I like him, but this is moving too fast and things do scream shady to me. I am fully aware that he wants to shag me, but why would he travel that far for sex while I assume that he could get it where he lives? He’s a handsome athletic guy who knows his ways around women. If he does indeed want something more than a hookup with me, how come he didn’t really make an effort to know more about me through our texting and conversation? These two things really contradict each other. He did say that he might want to move to my area; could this be that he’s looking for a potential fwb in the future? From what I know, he’s got a job right now, so I don’t think his intention is to move into my mom’s house if he ever decides to live here.

What is he after?
 

DILLIGAF

Well-known member
Sorry to be blunt but he's made it pretty clear what he's after. He wants to have sex with you and now the ball is in your court. If you decide to proceed please be aware that he's clearly laid his cards on the table. Don't go into this starry eyed thinking you are going to get a relationship out of it. If you cannot handle the casual sex don't even entertain the thought of it.
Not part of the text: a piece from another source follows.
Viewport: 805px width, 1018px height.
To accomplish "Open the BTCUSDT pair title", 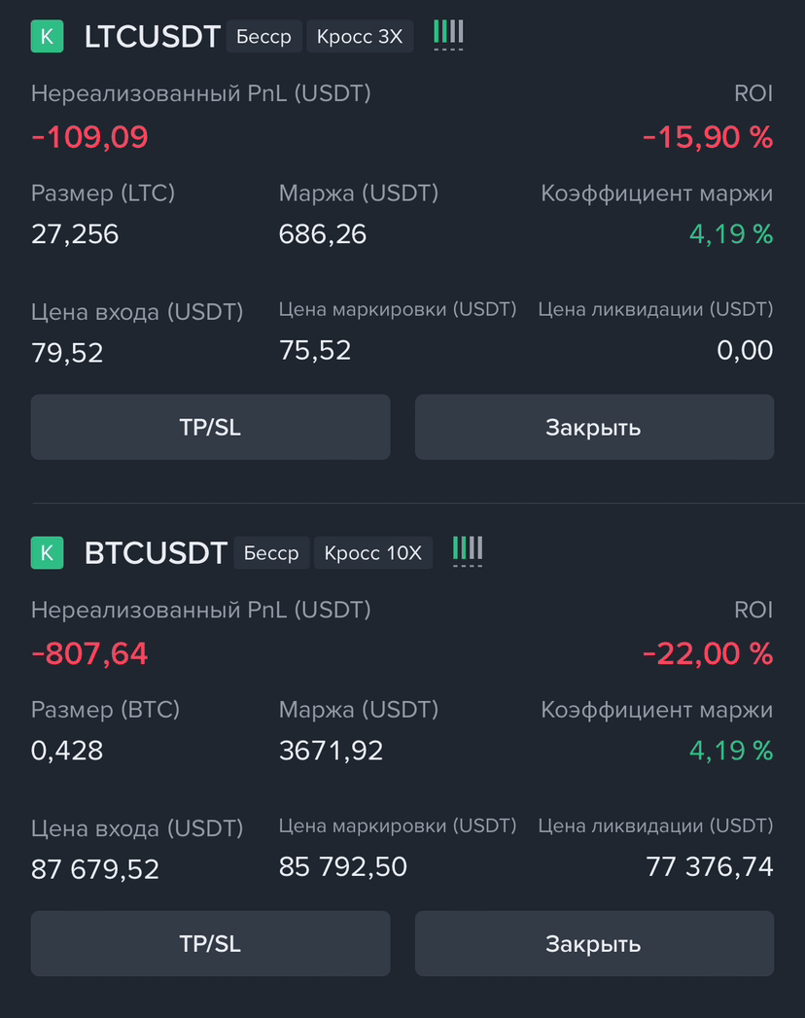I will click(156, 552).
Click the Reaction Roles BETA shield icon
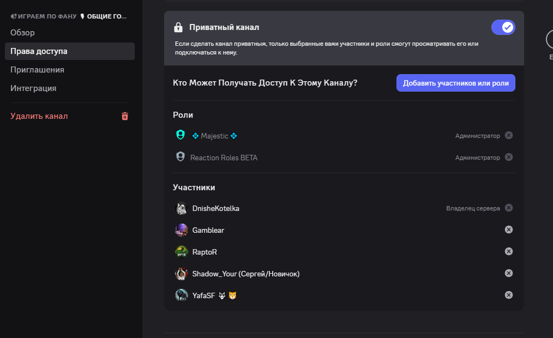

If this is not for you step away and move on.
 

iadoremac

Well-known member
ITA with Dilligaf and pls note that a man would travel to another country just because he wants to have sex with another woman, its not about whether he can get it in his area
 

shellygrrl

Moderator
Staff member
Sorry to be blunt but he's made it pretty clear what he's after. He wants to have sex with you and now the ball is in your court. If you decide to proceed please be aware that he's clearly laid his cards on the table. Don't go into this starry eyed thinking you are going to get a relationship out of it. If you cannot handle the casual sex don't even entertain the thought of it. If this is not for you step away and move on.
THIS. *nods* Seriously.
 

Dreaming Dancer

Well-known member
I agree. He only wants the sex. think of it this way, maybe he can't get any ladies in his area because maybe they all already know how he is. I think it would be dangerous to let this guy you or your family does not really know into the house.
 

MaskedBeauty

Well-known member
Sorry to be blunt but he's made it pretty clear what he's after. He wants to have sex with you and now the ball is in your court. If you decide to proceed please be aware that he's clearly laid his cards on the table. Don't go into this starry eyed thinking you are going to get a relationship out of it. If you cannot handle the casual sex don't even entertain the thought of it. If this is not for you step away and move on.
im sorry but I completely agree.
 

xStarryEyedX

Well-known member
Yeah, agree with everyone else. Guys are simple... He probably wouldn't be sending you pictures of his junk before even meeting if he was trying to get in a long term relationship with you.
 

Mabelle

Well-known member
Yea, this is exactly as it seems; he wants to bone. He might be looking for a one time deal, he might want a few gos, but thats all he wants.
Even though hes good looking, he might not be very confident in picking up women in person in his area. Who knows. I don't think it means he's shady. I think he's being very honest in fact.
 

MrsShaw

Member
To me, it definitely sounds like he's only after sex. As we all know, men are hunters... and i'm pretty sure, considering the info you gave us on the whole subject, that he won't be interested for very long after he got what he wanted :/ save yourself some heartache and look for someone worth your time. best wishes!!!! (still agreeing with the above post, doesn't mean he's "shady" as he told you he wants to be intimate with you and if you're looking for friendship, he wouldn't come see you...)
 

3773519

Well-known member
SEX SEX SEX. is all he wants, but i wouldnt let him come stay in your house. Thats too much. If he wanna get laid and you up for it, I think he should atleast have gotten a motel or hotel around your area...
 

roop300

Well-known member
Pls whatever u do, don't let him into ur house. U never know ppl. He could harm ur family and possibly be a thief. Don't take any risks.